# [AIM OF THE TASK]
Write the data below out again, unchanged.

RAW DATA Start Marker

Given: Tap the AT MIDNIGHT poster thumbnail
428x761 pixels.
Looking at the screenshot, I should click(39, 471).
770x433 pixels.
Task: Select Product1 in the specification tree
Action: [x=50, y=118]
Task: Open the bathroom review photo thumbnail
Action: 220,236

RAW DATA End Marker

# [EXERCISE RESPONSE]
Given: Tap the AT MIDNIGHT poster thumbnail
428x761 pixels.
Looking at the screenshot, I should click(39, 471).
770x433 pixels.
Task: Select Product1 in the specification tree
Action: [x=50, y=118]
Task: Open the bathroom review photo thumbnail
Action: 220,236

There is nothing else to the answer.